Luis Henrique da Silva Pereira, Luisão Pereira, nasceu em Juazeiro da Bahia, no dia 29 de julho de 1968. Irmão de Antônio Carlos Tatau, cantor e compositor, e sobrinho de um dos baluartes do samba baiano, Ederaldo Gentil, Luisão se criou na música, vive da música e para a música. Firmou seu nome na história da Música Popular Brasileira e segue se alimentando dela, se curando com ela, produzindo e transcendendo através de suas suas criações.
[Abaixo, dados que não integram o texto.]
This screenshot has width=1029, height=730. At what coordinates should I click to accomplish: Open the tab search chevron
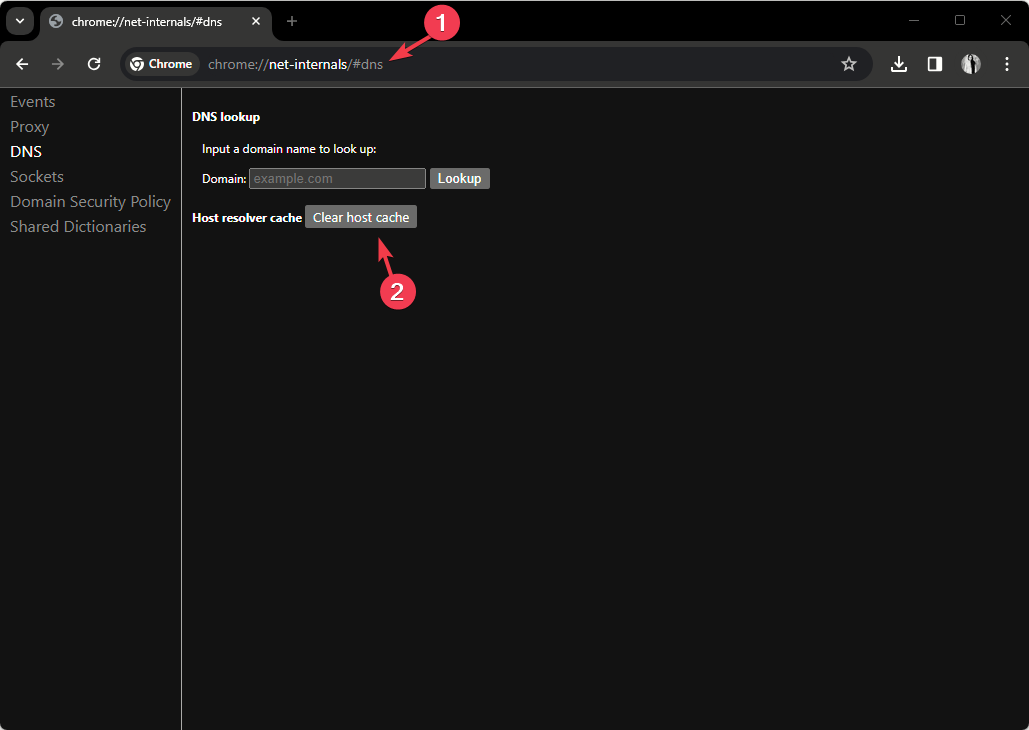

Músico, compositor e produtor brasileiro, navegou em vários instrumentos e, inicialmente, escolheu o rock como forma de expressão. Fundou a Cravo Negro e ganhou a cena baiana. Ao lado da banda Penélope, conquistou indicações a dois prêmios Multishow de Música Brasileira e quatro indicações ao VMB, o prêmio da MTV. Com a Penélope fez centenas de shows pelo país.
Daí pra cá, gravou, arranjou, tocou os mais diversos instrumentos, conquistou vários prêmios, se apresentou em grandes palcos e produziu discos e shows de artistas comoLos Hermanos, Nação Zumbi, Mombojó, Elza Soares, Titãs, Paralamas do Sucesso, Tom Zé, Banda do Mar, Marcelo Camelo, Bruno Capinan, Canto dos Malditos, Leoni, entre tantos outros.
Desde 2017, vem vencendo um câncer de mieloma múltiplo com muita dignidade e coragem. Preferindo “fazer música ou piada!”.
O PNB teve o privilégio de conversar com ele, que lança “Fogo no Mar”, nesta sexta-feira (2).
PNB: 1 Vamos revisitar sua trajetória na música? Como se deu o início desta relação?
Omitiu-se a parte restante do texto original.